* _Entretien_:

►

Entretien avec François Nzigou Nzigou sur les mécanismes de financement de l’économie verte.

Cet entretien avec François Nzigou Nzigou porte  sur les mécanismes de financement de l’économie verte en Afrique Centrale et les raisons du retard de la sous-région sur le plan économique et social malgré son potentiel énorme sur les ressources naturelles.

 

Au niveau de la CEEAC, l’économie verte peut se définir comme un ensemble des activités économiques traditionnelles et modernes liées directement ou indirectement à l’exploitation du potentiel économique des ressources naturelles (eau, roche, sol, biodiversité, vent, soleil, etc.) et des déchets en lien avec la protection de l’environnement pour assurer :  un développement économique des Etats ;  un développement durable des entreprises ;  une amélioration des conditions de vie des populations ; une création durable d’emplois ; une gestion durable de l’environnement sans production de CO2 ; une valorisation des savoir-faire traditionnels et un partage équitable des ressources.

C’est un outil d’intégration sous-régionale pour la valorisation socioéconomique, écologique et culturelle des ressources naturelles de l’Afrique Centrale. De surcroit, à travers la création d‘emplois dans les nouveaux secteurs (green), elle vise une répartition plus équitable des retombées positives de la croissance, et ce, afin d’améliorer les conditions de vie des populations pauvres. D’ou l’intérêt de s’intéresser et de mettre en exergue des politiques liées à cette économie alternative, mais surtout qui répond à notre identité.

Quelles sont les missions de la CEEAC dans la promotion et le développement de l’économie verte en Afrique Centrale ?

Nous ne pouvons pas donner les missions de la CEEAC dans ce domaine sans pourtant faire une rétrospective sur son histoire, les Etats membres et ses missions, même si on ne parle pas pour dans cet entretien des institutions qui la compose.

En effet, le traité instituant la CEEAC fut signé en octobre 1983 à Libreville et, entra en vigueur au mois de décembre 1984.Du fait des multiples crises internes intervenues dans certains Etats membres, la CEEAC a connu une période de cessation d’activités de 1992 à 1998.Au cours de cette dernière année, les Chefs d’Etats et de Gouvernement ont décidé de relancer les activités de la CEEAC.

La CEEAC comprend dix Etats membres : la République d’Angola, la République du Burundi, la République du Cameroun, la République Centrafricaine, la République du Congo, la République Démocratique du Congo, la République Gabonaise, la République de Guinée Equatoriale, la République Démocratique de Sao Tome& Principe et la République du Tchad.

Suivant l’article 4 du traité, l’objectif fondamentale poursuivi par la CEEAC concerne la promotion et le renforcement d’une coopération harmonieuse et un développement dynamique, équilibré et autoentretenu dans tous les domaines de l’activité économique et social, en particulier dans le domaine de l’industrie, des transports et des communications, de l’énergie, de l’agriculture, des ressources naturelles etc.

◄

* _Tâches à faire_:
1) Répondez brièvement à ces questions d'après l'entretien.
(a) Dans quelle ville et à quelle date le traité instituant la CEEAC a-t-il été signé ?
(b) Combien d'États membres la CEEAC compte-t-elle ?
(c) Quel article du traité énonce l'objectif fondamental de la CEEAC ?
2) Veuillez recopier fidèlement un passage de l'entretien : partez des mots « Au niveau de » et terminez après « équitable des ressources. ».

* _Données fournies_:
►

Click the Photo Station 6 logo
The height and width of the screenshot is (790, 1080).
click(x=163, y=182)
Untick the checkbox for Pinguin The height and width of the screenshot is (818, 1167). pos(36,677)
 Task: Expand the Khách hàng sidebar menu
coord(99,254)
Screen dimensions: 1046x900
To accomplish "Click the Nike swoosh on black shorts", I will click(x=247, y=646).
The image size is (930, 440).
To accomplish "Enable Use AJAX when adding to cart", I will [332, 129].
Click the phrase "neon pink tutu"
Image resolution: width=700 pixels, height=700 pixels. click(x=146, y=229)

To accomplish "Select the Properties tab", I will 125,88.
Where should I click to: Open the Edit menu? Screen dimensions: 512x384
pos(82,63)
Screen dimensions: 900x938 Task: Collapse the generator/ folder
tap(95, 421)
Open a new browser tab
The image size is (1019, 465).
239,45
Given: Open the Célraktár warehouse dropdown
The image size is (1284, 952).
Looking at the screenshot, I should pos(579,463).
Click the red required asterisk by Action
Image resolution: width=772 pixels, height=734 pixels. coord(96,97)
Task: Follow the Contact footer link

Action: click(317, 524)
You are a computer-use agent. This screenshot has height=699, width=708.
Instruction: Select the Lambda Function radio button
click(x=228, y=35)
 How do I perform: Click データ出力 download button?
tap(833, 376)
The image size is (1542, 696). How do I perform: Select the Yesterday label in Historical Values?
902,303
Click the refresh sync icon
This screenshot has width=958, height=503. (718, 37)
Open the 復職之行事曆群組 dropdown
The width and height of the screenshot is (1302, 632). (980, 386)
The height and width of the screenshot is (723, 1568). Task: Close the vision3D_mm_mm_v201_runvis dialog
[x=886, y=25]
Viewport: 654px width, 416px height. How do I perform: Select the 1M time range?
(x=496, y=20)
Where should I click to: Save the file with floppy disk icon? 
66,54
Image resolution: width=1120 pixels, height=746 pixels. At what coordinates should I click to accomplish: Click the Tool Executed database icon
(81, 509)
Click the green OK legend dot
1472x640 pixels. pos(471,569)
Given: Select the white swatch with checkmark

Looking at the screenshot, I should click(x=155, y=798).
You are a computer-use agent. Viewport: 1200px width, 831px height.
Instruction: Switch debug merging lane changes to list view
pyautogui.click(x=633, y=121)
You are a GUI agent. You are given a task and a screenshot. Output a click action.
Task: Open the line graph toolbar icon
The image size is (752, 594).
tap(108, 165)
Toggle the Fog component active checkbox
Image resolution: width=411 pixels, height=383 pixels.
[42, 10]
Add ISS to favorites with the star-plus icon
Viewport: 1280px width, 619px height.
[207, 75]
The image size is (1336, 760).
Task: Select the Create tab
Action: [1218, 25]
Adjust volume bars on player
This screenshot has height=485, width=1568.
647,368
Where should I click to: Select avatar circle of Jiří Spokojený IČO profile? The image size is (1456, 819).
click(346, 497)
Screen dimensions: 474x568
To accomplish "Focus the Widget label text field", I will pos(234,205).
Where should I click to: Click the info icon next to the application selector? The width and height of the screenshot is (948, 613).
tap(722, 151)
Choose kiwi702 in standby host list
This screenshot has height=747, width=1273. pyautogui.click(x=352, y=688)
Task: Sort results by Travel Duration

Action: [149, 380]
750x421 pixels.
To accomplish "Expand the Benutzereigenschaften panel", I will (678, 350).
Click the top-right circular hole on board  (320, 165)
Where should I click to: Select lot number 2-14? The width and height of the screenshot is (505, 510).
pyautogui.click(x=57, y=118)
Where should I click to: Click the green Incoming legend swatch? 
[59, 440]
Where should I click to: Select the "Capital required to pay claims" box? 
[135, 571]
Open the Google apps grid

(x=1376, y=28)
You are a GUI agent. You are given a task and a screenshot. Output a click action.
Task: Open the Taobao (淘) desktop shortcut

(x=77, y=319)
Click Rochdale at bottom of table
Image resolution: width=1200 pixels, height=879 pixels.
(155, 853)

◄

* _Résultats finaux_:
1)
(a) À Libreville, en octobre 1983.
(b) Dix.
(c) L'article 4.

2)
Au niveau de la CEEAC, l’économie verte peut se définir comme un ensemble des activités économiques traditionnelles et modernes liées directement ou indirectement à l’exploitation du potentiel économique des ressources naturelles (eau, roche, sol, biodiversité, vent, soleil, etc.) et des déchets en lien avec la protection de l’environnement pour assurer :  un développement économique des Etats ;  un développement durable des entreprises ;  une amélioration des conditions de vie des populations ; une création durable d’emplois ; une gestion durable de l’environnement sans production de CO2 ; une valorisation des savoir-faire traditionnels et un partage équitable des ressources.